** Data provided follows **
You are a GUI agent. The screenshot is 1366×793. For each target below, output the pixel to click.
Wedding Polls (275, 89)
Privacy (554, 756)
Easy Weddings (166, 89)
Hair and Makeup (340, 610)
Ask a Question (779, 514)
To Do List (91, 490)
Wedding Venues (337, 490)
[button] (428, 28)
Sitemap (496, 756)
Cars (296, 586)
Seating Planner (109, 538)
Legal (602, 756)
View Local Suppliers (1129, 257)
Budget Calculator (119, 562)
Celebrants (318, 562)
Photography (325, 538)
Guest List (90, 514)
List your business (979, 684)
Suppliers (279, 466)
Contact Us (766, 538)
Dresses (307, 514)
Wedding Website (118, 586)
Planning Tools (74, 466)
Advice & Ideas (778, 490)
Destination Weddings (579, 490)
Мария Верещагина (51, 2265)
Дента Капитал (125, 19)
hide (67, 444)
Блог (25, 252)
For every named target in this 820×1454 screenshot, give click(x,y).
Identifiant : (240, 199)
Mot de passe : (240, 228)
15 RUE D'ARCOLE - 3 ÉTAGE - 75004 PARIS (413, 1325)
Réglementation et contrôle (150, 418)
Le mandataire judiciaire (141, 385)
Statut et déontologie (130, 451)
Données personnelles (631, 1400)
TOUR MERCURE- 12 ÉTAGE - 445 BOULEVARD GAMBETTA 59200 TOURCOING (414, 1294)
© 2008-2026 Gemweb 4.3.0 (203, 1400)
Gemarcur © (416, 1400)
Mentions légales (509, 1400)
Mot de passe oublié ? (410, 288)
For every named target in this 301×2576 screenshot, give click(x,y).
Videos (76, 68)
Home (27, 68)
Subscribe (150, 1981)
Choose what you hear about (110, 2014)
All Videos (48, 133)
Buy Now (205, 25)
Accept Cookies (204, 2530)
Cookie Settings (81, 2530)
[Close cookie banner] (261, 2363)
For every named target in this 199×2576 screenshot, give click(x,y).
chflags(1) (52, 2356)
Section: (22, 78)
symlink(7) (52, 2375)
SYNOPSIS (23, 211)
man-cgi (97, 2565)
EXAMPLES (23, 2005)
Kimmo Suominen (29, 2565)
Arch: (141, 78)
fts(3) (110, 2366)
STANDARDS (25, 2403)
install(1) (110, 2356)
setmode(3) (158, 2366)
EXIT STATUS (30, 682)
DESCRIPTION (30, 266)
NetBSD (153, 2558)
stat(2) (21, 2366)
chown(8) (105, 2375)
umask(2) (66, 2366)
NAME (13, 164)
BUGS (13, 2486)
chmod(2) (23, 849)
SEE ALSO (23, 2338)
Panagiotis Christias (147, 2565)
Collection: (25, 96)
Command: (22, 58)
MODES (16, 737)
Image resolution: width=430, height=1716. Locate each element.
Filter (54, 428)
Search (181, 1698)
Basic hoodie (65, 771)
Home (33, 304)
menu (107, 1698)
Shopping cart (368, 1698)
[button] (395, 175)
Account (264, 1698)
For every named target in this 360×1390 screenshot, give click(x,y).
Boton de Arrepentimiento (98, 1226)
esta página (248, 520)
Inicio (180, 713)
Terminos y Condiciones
** End of Data provided **
### Exercise aim
Return, unchanged, the run of lines above that opens with the line containing "Identifiant : (240, 199)" and closes with the line containing "chflags(1) (52, 2356)". Include both.

### Solved exercise
Identifiant : (240, 199)
Mot de passe : (240, 228)
15 RUE D'ARCOLE - 3 ÉTAGE - 75004 PARIS (413, 1325)
Réglementation et contrôle (150, 418)
Le mandataire judiciaire (141, 385)
Statut et déontologie (130, 451)
Données personnelles (631, 1400)
TOUR MERCURE- 12 ÉTAGE - 445 BOULEVARD GAMBETTA 59200 TOURCOING (414, 1294)
© 2008-2026 Gemweb 4.3.0 (203, 1400)
Gemarcur © (416, 1400)
Mentions légales (509, 1400)
Mot de passe oublié ? (410, 288)
For every named target in this 301×2576 screenshot, give click(x,y).
Videos (76, 68)
Home (27, 68)
Subscribe (150, 1981)
Choose what you hear about (110, 2014)
All Videos (48, 133)
Buy Now (205, 25)
Accept Cookies (204, 2530)
Cookie Settings (81, 2530)
[Close cookie banner] (261, 2363)
For every named target in this 199×2576 screenshot, give click(x,y).
chflags(1) (52, 2356)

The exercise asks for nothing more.